Okunacak metin:
^^^^^^^^
15 Ocak 2016 00:55

AKA Deri işçileri: Faturayı işçiler ödemeyecek

Tuzla’da bulunan Aka Deri fabrikası, Rusya ve Türkiye arasında yaşanan krizi bahane ederek, daralmaya gittiğini söyledi ve işçi çıkardı. Firma 9-10 kişi şeklinde 4 grubu işten attı. En son atılan işçiler ise işe geri alınmak için direnişe geçti. İşçiler, Türkiye Rusya arasında yaşanan krizin faturasının işçilere kesilmesine tepki gösteriyor.

Paylaş

Tuzla’daki deri sanayi bölgesindeyiz. Deri fabrikalarından biri olan Aka Deri’nin dönünde. İşten atıldıkları için direnişe geçen işçiler, 5-6 metrakarelik direniş çadırlarında ağırlıyorlar bizi. “Uçak düştü biz de atıldık” diyor işçiler: “Rusya krizinden sonra daralmaya gidileceğini söyleyerek bizi çıkardılar.”

36 gündür fabrika önündeler. Örgütlü oldukları DERİTEKS’in fabrika yönetimiyle birkaç görüşme yaptığını ancak bu görüşmelerden henüz bir sonuç çıkmadığını anlatıyorlar. Sonuç alınana kadar, işe geri dönene kadar da direneceklerini söylüyorlar.

İÇERİDEKİ İŞÇİLER YALNIZ BIRAKMIYOR

Tanıdıklarından da tanımadıklarından da destek geldiğini söylüyor işçiler. En başta ailelerinden... 10 yıldır Aka Deri’de çalıştığını söyleyen Muharrem Balcı, “Evliyim, 10 yaşında da bir kızım var. Bir çocuğum okula gidiyor. Belli masraflarımız var. Devlet okulu ama özelden fazla para gidiyor. Eşim bir ay sonra doğum yapacak. İster istemez maddi ve manevi sıkıntı yaşıyoruz. Ama yapacak bir şey yok. Kazanmak için direneceğiz. Eşimden de destek görüyorum” diyor.

İçerideki arkadaşlarının da sık sık ziyarete geldiğini anlatıyor işçiler: “İşten atmalar gruplar halinde oldu. 3-4 grup işten atılınca biz de ‘Bir grup daha atılırsa direnişe geçeceğiz ve atılmayan arkadaşlar da molalarda direniş çadırında olacak’ diye karar aldık. Şimdi arkadaşlarımız öğle molalarında yanımızda oluyor” diyor.
^^^^^^^^
Görev tanımı A: Aka Deri işçilerinin direnişiyle ilgili yazıya göre fabrika, işçileri hangi gerekçeyle işten çıkardı? Bir iki cümleyle açıklayın.
Görev tanımı B: Aka Deri işçilerinin direnişiyle ilgili yazıyı, son cümlesinden sonrasını yazarak sürdürün.
Bu iş için kayıtlara gerek yok.

Veri kayıtları
^^^^^^^^
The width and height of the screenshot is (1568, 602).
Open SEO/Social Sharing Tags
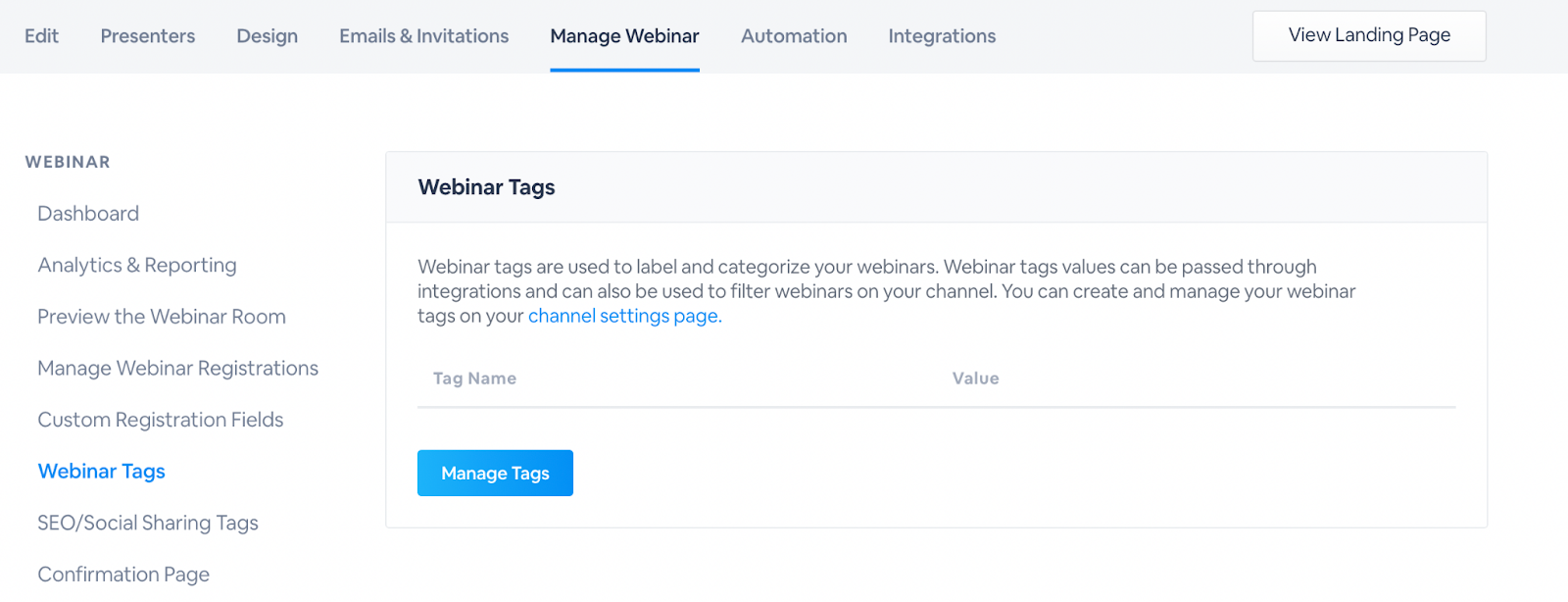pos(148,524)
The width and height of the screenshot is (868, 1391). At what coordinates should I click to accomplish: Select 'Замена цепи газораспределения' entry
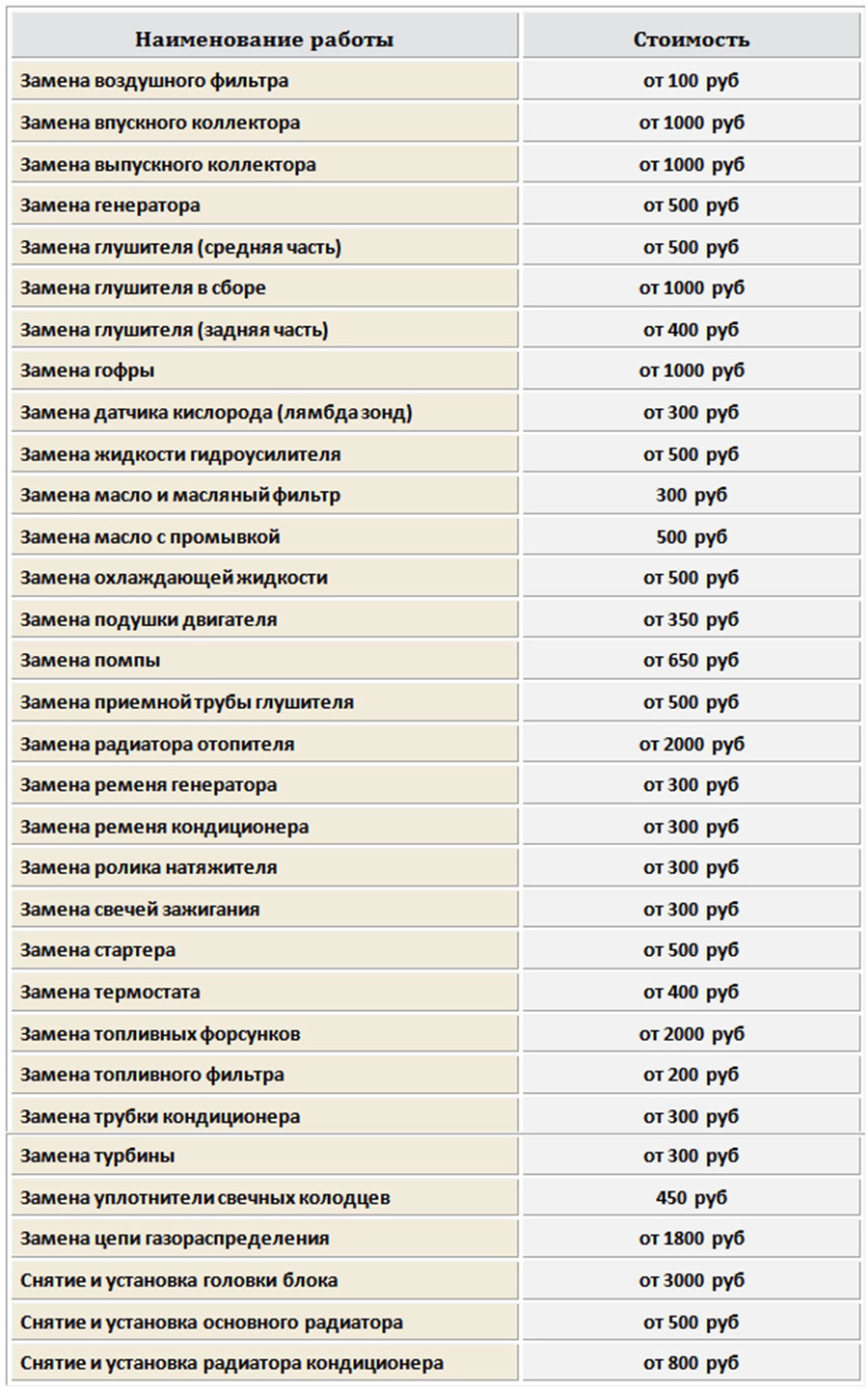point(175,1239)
^^^^^^^^
Alıştırma sonucu A: Fabrika, Rusya ile Türkiye arasında yaşanan krizi gerekçe gösterdi. Bu yüzden daralmaya gideceğini söyledi ve işçileri gruplar halinde işten çıkardı.

Alıştırma sonucu B:
Öyle ki destek bu kadarla sınırlı kalmıyor. “Buralarda babalarımız, amcalarımız çalıştı. Bize de hakkınızı arayın diyorlar” diyen işçilerden İbrahim Yılmaz yaşadığı bir olayı hem bize hem arkadaşlarına anlatıyor: “Abi geçen bir Porsche geldi. İçindeki adam çıkardı 50 lirayı, ‘Arkadaşlar kusura bakmayın şeker falan alamadım, bunu kabul edin’ dedi.” Bunu yeni duyan işçiler de şaşırıyor: “Hadi ya, kimmiş ki acaba?”

‘DİRENİŞİMİZİ SÜRDÜRECEĞİZ’

İbrahim Yılmaz, 9.5 senedir Aka Deri’de çalışıyor. Şu an raporlu, ocak ayının sonuna kadar... Trafik kazası geçirdiğini, işyerinde de zorlayınca kolunda zedelenme olduğunu anlatan Yılmaz, “Muhtemelen benim de çıkışım verilecek. İşten atılırsam ben de arkadaşlarımla direnişe geçeceğim” diyor.

İşçiler “10 yıllık emeğimiz var herkes işe geri dönmeyi bekliyor, geri dönene kadar bu çadır burada kalacak” diyor.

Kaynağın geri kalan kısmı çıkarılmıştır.